En 1982, elle fait encore la couverture du numéro d'août du fameux magazine alors que Vadim une fois de plus y vante la beauté de Sirpa. Cette même année au cinéma, engoncée sous une lourde et affreuse perruque, elle est une bien piètre Lucrèce Borgia dans l'ennuyant Le notti segrete di Lucrezia Borgia où elle se laisse aller sans aucune conviction aux fantasmes débridés du réalisateur Roberto Montero Bianchi. Non créditée au générique, Sirpa continue sa vertigineuse déchéance avec Trois filles dans le vent un porno signé Jean-Marie Pallardy dans lequel bien ironiquement elle y interprète son propre rôle, celui d'une actrice nommée Sirpa qui refuse de faire du X. Elle est alors kidnappée par des producteurs sans scrupule.
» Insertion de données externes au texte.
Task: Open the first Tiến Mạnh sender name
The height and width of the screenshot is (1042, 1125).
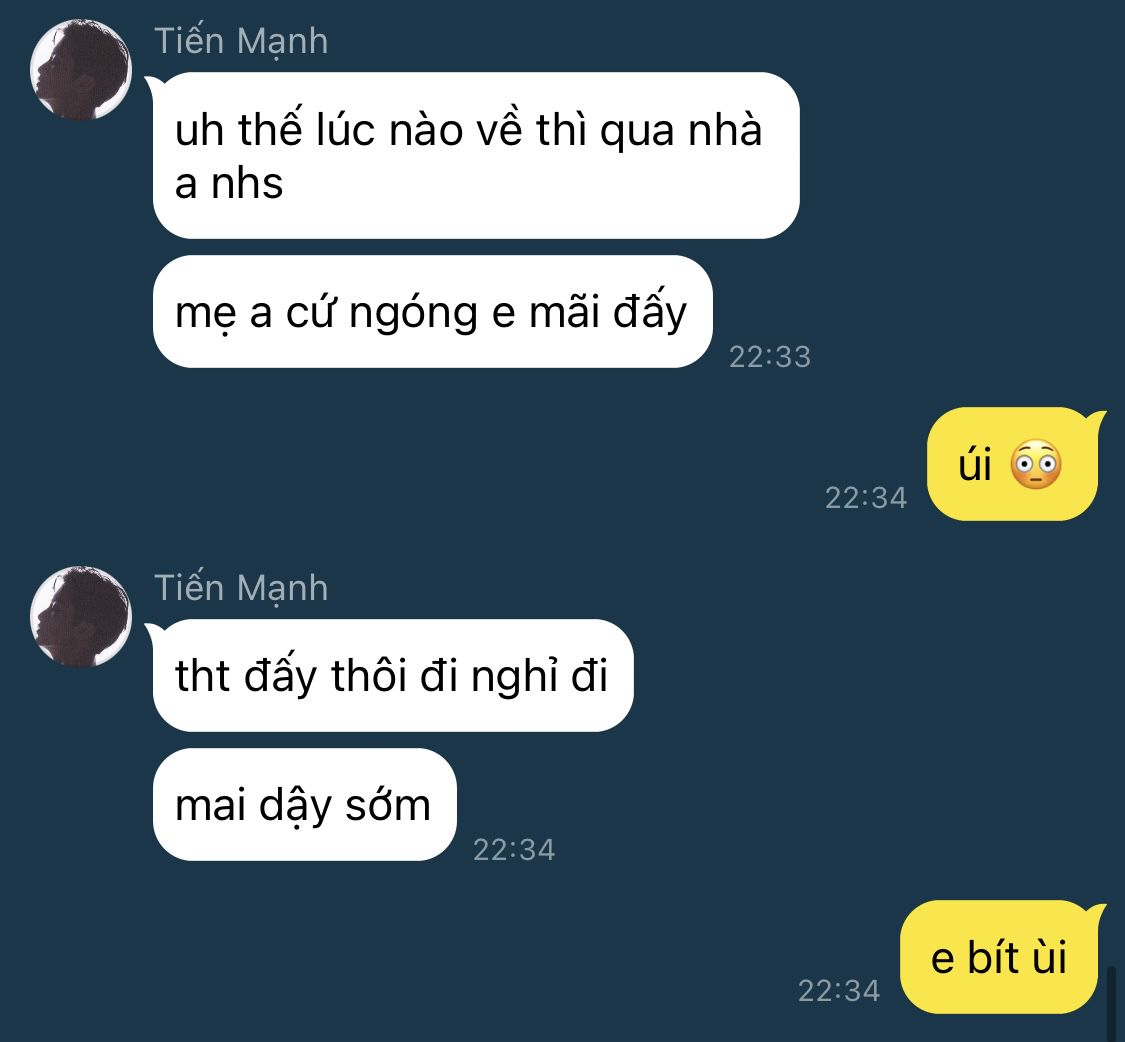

La même année elle touche le fond en tournant Giochi carnali de Andrea Bianchi, une érotico-polissonerie aux limites du hardcore où, bouffie, le cheveu très court, elle est une infirmière prise en otage par deux violeurs en série qu'elle finira par castrer. Pur euro-trash, Giochi carnali, truffé de nombreuses séquences X pour lesquelles elle fut une fois encore doublée, sera son triste chant du cygne.
Pour Sirpa, la descente aux Enfers est sans appel. Celle qu'on propulsait nouvelle Bardot se serait alors tournée vers le porno avec notamment un énigmatique Nympho teens at Rome meet the wolfman avant de disparaitre. L'ex-égérie de Vadim, désillusionnée, fatiguée, décide alors de quitter le monde du 7ème art. Elle retourne un temps en Finlande où elle accorde encore quelques interviews, évoque sa carrière. A la fin des années 80, Sirpa apprend sa séropositivité qu'elle annoncera aux médias finlandais.
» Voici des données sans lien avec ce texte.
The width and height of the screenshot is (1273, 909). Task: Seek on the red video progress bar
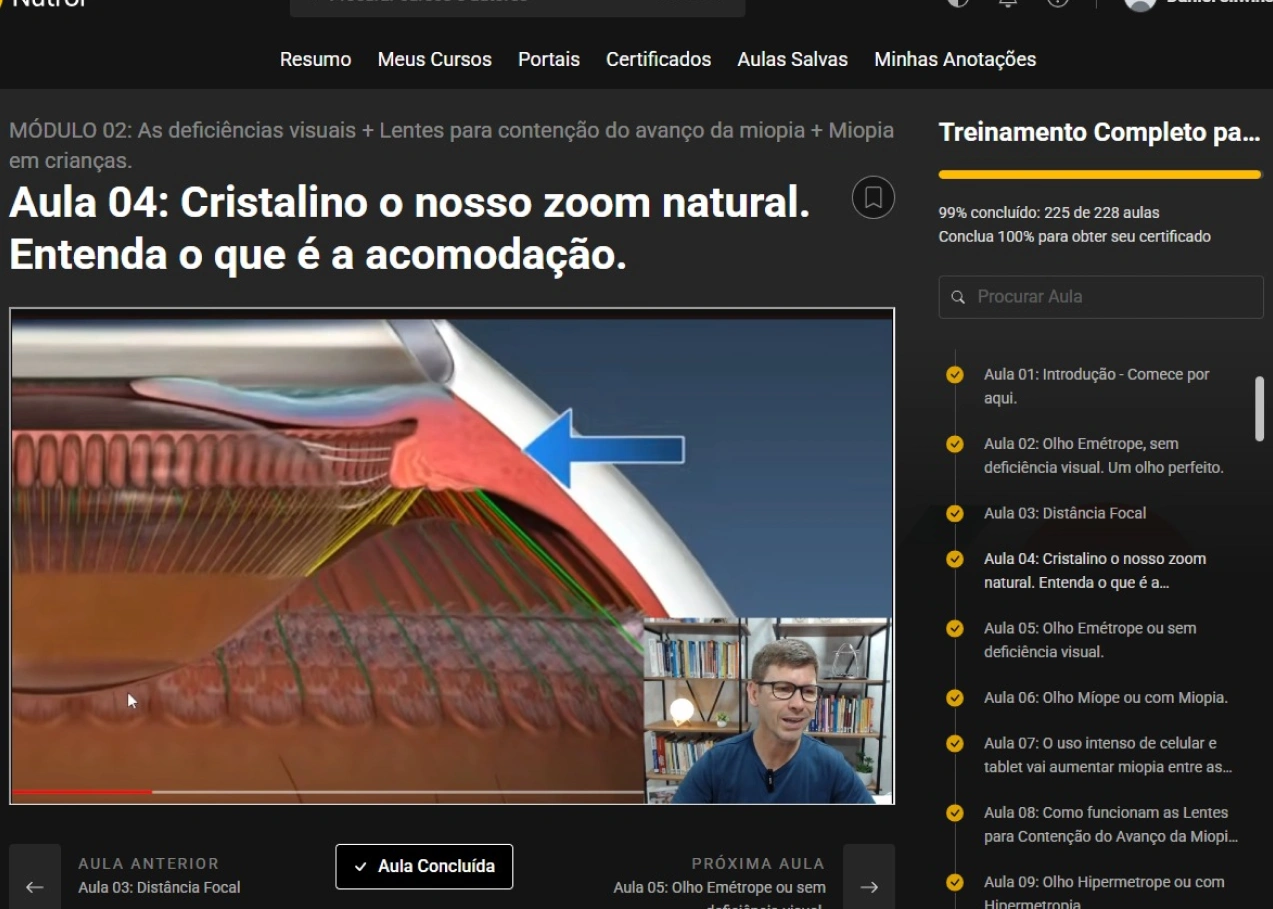80,792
Seule, oubliée de tous, le Sida l'emportera dans l'indifférence générale. Elle décède en 1999 en Espagne où elle s'était retirée à l'âge de 44 ans.
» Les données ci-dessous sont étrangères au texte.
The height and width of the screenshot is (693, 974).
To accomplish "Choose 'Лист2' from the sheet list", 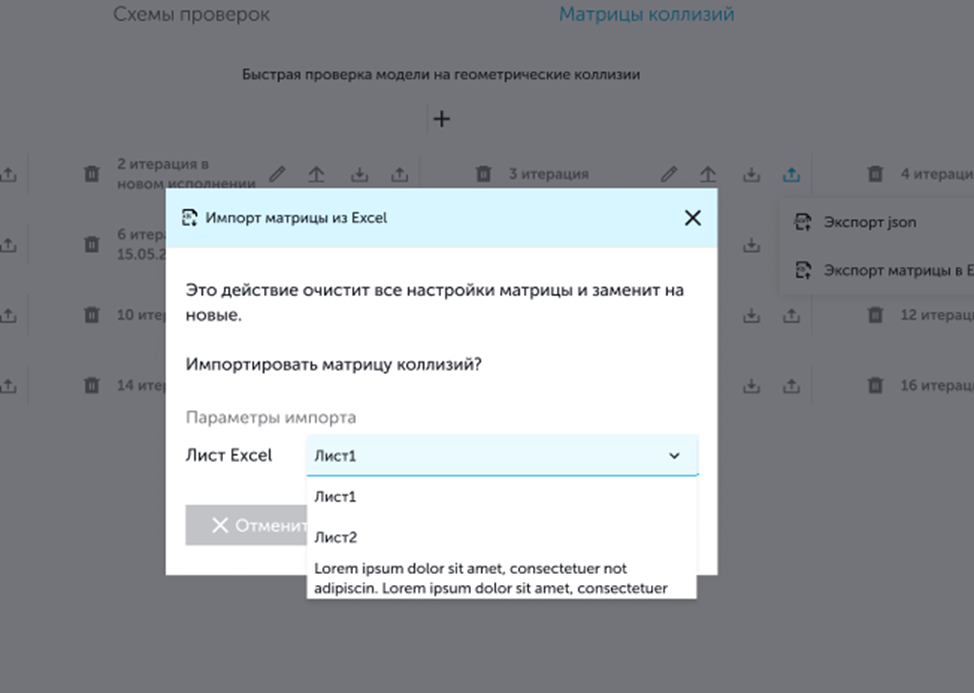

Sirpa, maudite jusqu'à sa triste disparition, restera à jamais cette beauté scandinave qui fit les beaux jours des magazines masculins mais avant tout l'héroïne du film de Borowczyk, troublante, audacieuse, un rôle qui aura eu raison de sa jeune carrière, brisant les espoirs que certains avaient pu mettre sur elle. Sirpa restera le plus parfait mais surtout le plus triste exemple de ces actrices qu'un seul et unique film est parvenu à détruire.
Si Brigitte Bardot fut l'amie des bêtes, la Bête fut l'ennemie de celle qui devait lui succéder.